José Antonio González Zarandona

University of Melbourne

I was born in Mexico, where I studied Communication Sciences, and Literary Studies. I arrived in Australia in 2007 to start my M.A. in Film Studies. Likewise I also worked at the National Gallery of Victoria before starting my PhD in Art History at the University of Melbourne in 2009. My research focuses on the destruction of Aboriginal rock art in Western Australia. I have published articles in several journals and magazines (printed and on-line) from Australia, Mexico and the USA.

Heritage as a Cultural Measure

The problematic that defines heritage is no more dramatically contested than in Australia and other post-colonial societies which are finding it hard to include the cultural heritage of the previous cultures that inhabited the area, thus contributing to the problematic of cultural measurement.

Heritage is defined on different levels.

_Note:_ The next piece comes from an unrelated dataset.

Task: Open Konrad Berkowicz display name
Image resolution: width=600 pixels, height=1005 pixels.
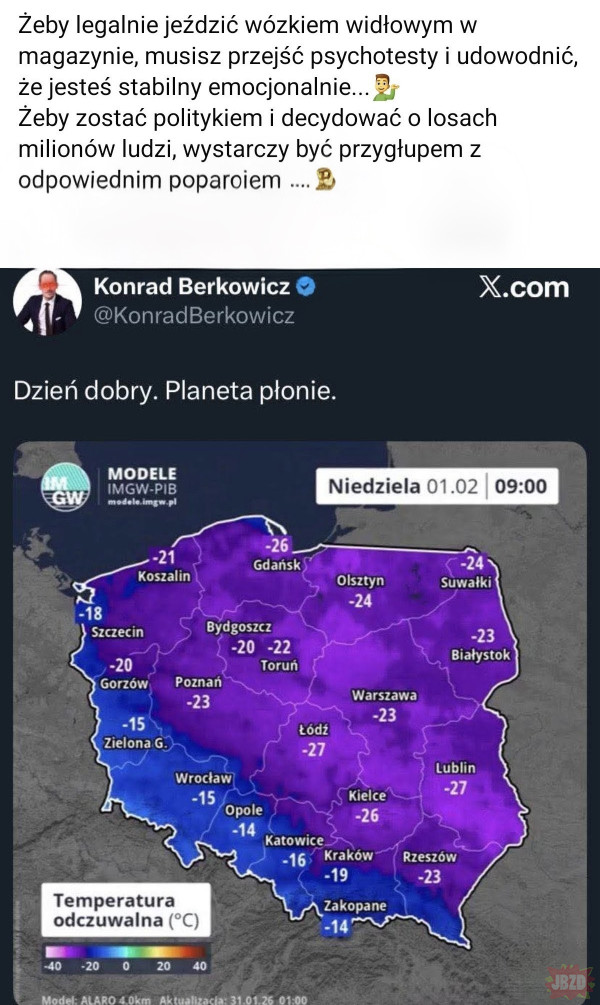Action: coord(191,288)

My PhD case study, the rock art in the Dampier Archipelago (Western Australia) can be considered international, national, state, local and on top of that Aboriginal heritage. Whereas other countries such as Mexico or France, have dealt with the problem more easily, there are case studies in Australia where Aboriginal heritage is being denied the status of cultural heritage, and thus marginalizing it. This is in fact caused by the cross-cultural entanglement in which the concept of heritage is still defined within Western methodologies, the culmination of which is reflected in UNESCO’s “beautiful visions and pious hopes” as Homi Bhabha claims.

Thus, the attempt to democratize the process of cultural measurement cannot be made, until Aboriginal heritage is considered along other important heritage sites. As not every site is measured with the same scale and against the same values, a division between Aboriginal and non-Aboriginal heritage is drawn. In turn, this division causes neglect, and in some extreme cases, the removal and destruction of Aboriginal heritage sites. Since the industries established in the Dampier Archipelago in the 1960s, Aboriginal heritage sites have been subjected to the whims of the industry causing destruction of the petroglyphs and the local Aboriginal community. In this paper I will argue that measuring Aboriginal culture has considerably failed in this regard in Australia, leading to an unbalanced cultural heritage system.